* Work instructions: Return the records as they stand. No picture is to be included.
=== Available records ===
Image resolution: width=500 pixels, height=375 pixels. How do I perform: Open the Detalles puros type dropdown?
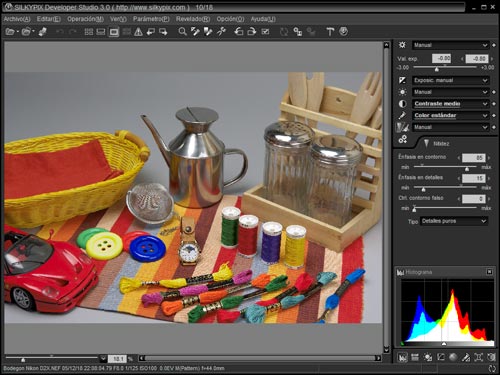[454, 221]
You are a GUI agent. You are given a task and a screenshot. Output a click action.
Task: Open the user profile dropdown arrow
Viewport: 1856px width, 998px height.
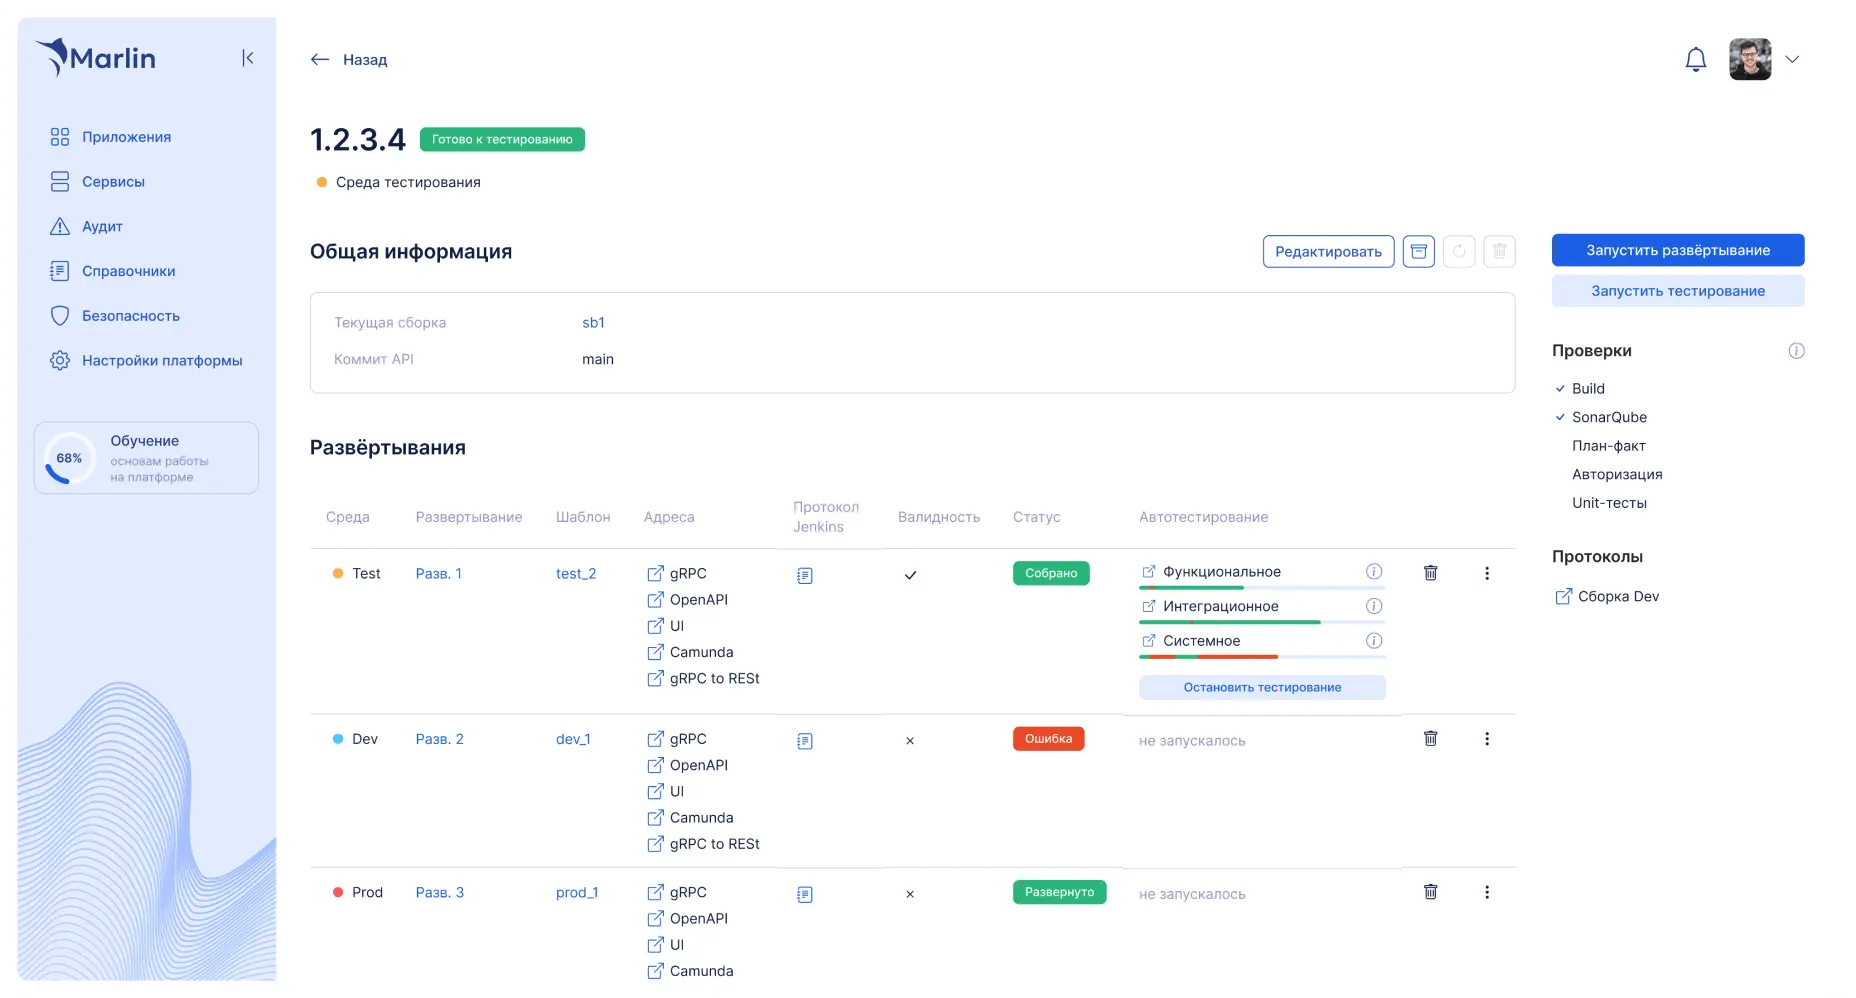coord(1792,60)
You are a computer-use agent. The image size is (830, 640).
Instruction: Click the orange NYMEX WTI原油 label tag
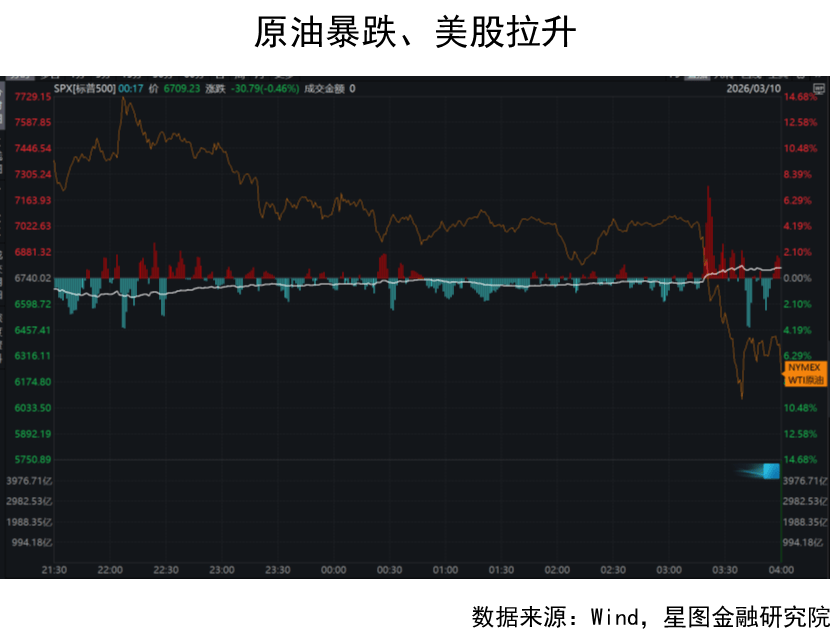(x=806, y=373)
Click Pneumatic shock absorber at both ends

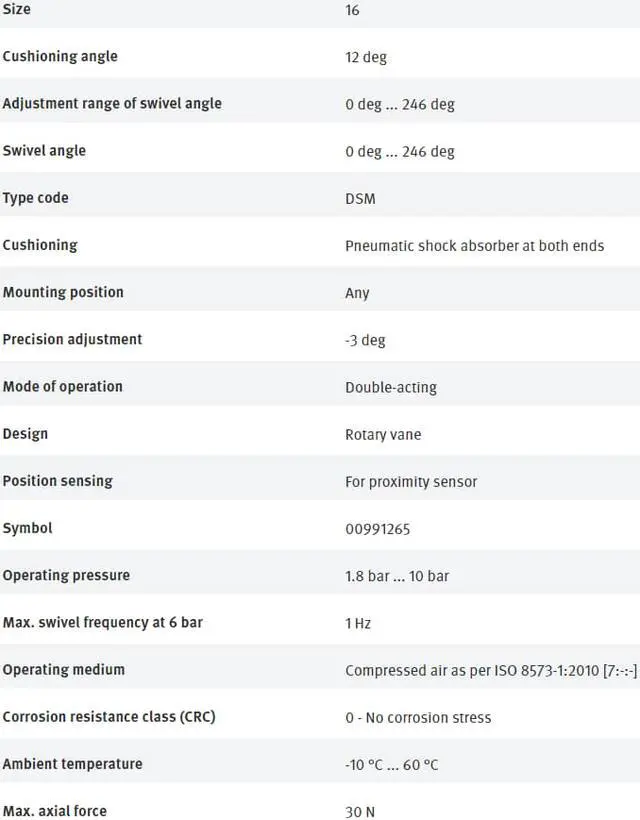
===
* Answer to this problem:
Image resolution: width=500 pixels, height=375 pixels. How do I perform: Open the Detalles puros type dropdown?
[454, 221]
You are a GUI agent. You are given a task and a screenshot. Output a click action.
Task: Open the user profile dropdown arrow
Viewport: 1856px width, 998px height.
coord(1792,60)
You are a computer-use agent. The image size is (830, 640).
Instruction: Click the orange NYMEX WTI原油 label tag
(x=806, y=373)
Click Pneumatic shock absorber at both ends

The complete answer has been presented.